Rare Error Messsage

Post questions here relative to DataStage Server Edition for such areas as Server job design, DS Basic, Routines, Job Sequences, etc.

Moderators: chulett, rschirm, roy

I_Server_Whale
Premium Member
Premium Member
Posts: 1255
Joined: Wed Feb 02, 2005 11:54 am
Location: United States of America

Rare Error Messsage

Post by I_Server_Whale »

Hi All,

When one of my jobs runs it aborts giving a 'Floating Point Exception' message. It also says before it that it is a Phantom.

Has anyone encountered such type of error message before?

Any tiny bit of insight or help is very much appreciated.

Thanks much,
Naveen.
yaminids
Premium Member
Premium Member
Posts: 387
Joined: Mon Oct 18, 2004 1:04 pm

Re: Rare Error Messsage

Post by yaminids »

Naveen,

We got a similar error message when our Server was too busy to trigger a job. We did not face the problem after reducing the load on the server

Hope this helps
Yamini
ArndW
Participant
Posts: 16318
Joined: Tue Nov 16, 2004 9:08 am
Location: Germany
Contact:

Post by ArndW »

Does this error happen each time? Are you doing any division of numbers in your transform stage?
chulett
Charter Member
Charter Member
Posts: 43085
Joined: Tue Nov 12, 2002 4:34 pm
Location: Denver, CO

Post by chulett »

Actually, "too busy" would send a different error, a -14.

Best to post the entire message. More than likely it's as Arnd noted.
-craig

"You can never have too many knives" -- Logan Nine Fingers
TBartfai
Premium Member
Premium Member
Posts: 15
Joined: Wed Jul 28, 2004 5:26 am

Post by TBartfai »

We are also facing the same error, when looking up from a hash file in a transformer stage. There are no divisions with numbers, all the data-types are set accordingly. There is only one constraint Not(IsNull()), and thats all in the transformer.
It occurs only with hash files. If pre-load to memory is disabled, works fine. If pre-load to memory is enabled, it fails.
The strange thing is, that those jobs failing now were running successfully for 1 year before.

What I can see, the hash files are not created correctly. It is not converted to data and over files, it creates separate files per record.

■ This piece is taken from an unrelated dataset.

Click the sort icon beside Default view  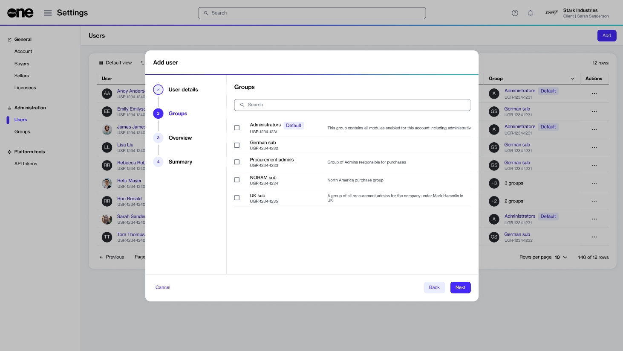142,63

The file names are the keys, and the content are the other fields. I guess somehow without any indication the hash file creation failes in DS.

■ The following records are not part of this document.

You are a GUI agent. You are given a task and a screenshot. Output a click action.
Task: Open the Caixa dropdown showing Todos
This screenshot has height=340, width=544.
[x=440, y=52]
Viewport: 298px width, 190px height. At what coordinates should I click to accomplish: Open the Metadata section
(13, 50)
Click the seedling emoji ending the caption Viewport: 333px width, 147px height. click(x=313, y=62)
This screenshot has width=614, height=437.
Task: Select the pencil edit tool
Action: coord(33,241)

There is no useful message in the log, neither in the &PH& directory.
Only these 2 warnings can be seen in the log:

Code: Select all

Attempting to Cleanup after ABORT raised in stage Jobname..Hashname

Code: Select all

   Message: DataStage Job 973 Phantom 26173
Floating point exception
Attempting to Cleanup after ABORT raised in stage 
DataStage Phantom Aborting with @ABORT.CODE = 3
This is from &PH&:

Code: Select all

DataStage Job 974 Phantom 26150
Job Aborted after Fatal Error logged. 
ray.wurlod
Participant
Posts: 54607
Joined: Wed Oct 23, 2002 10:52 pm
Location: Sydney, Australia
Contact:

Post by ray.wurlod »

Clearly it's not rare. :P

Floating point exceptions ought not to occur with hashed files, though it is possible with corrupted hashed files (where the modulus calculation performs an improper division). Have you checked the structural integrity of the hashed file(s) that your job accesses?

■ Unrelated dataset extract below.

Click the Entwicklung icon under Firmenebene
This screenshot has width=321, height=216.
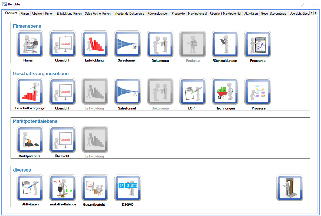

Otherwise, where are you performing any floating point arithmetic?
IBM Software Services Group
Any contribution to this forum is my own opinion and does not necessarily reflect any position that IBM may hold.
TBartfai
Premium Member
Premium Member
Posts: 15
Joined: Wed Jul 28, 2004 5:26 am

Post by TBartfai »

First thanks for you reply.
Unfortunately it is not rare :(

And it happened this week in 2 different processes with 2 different hash files. I thought that the hash file is responsible as it looks ugly in the file system and disabling memory pre-load eliminates the problem.
But I would like to have the pre-load to be turned on in production.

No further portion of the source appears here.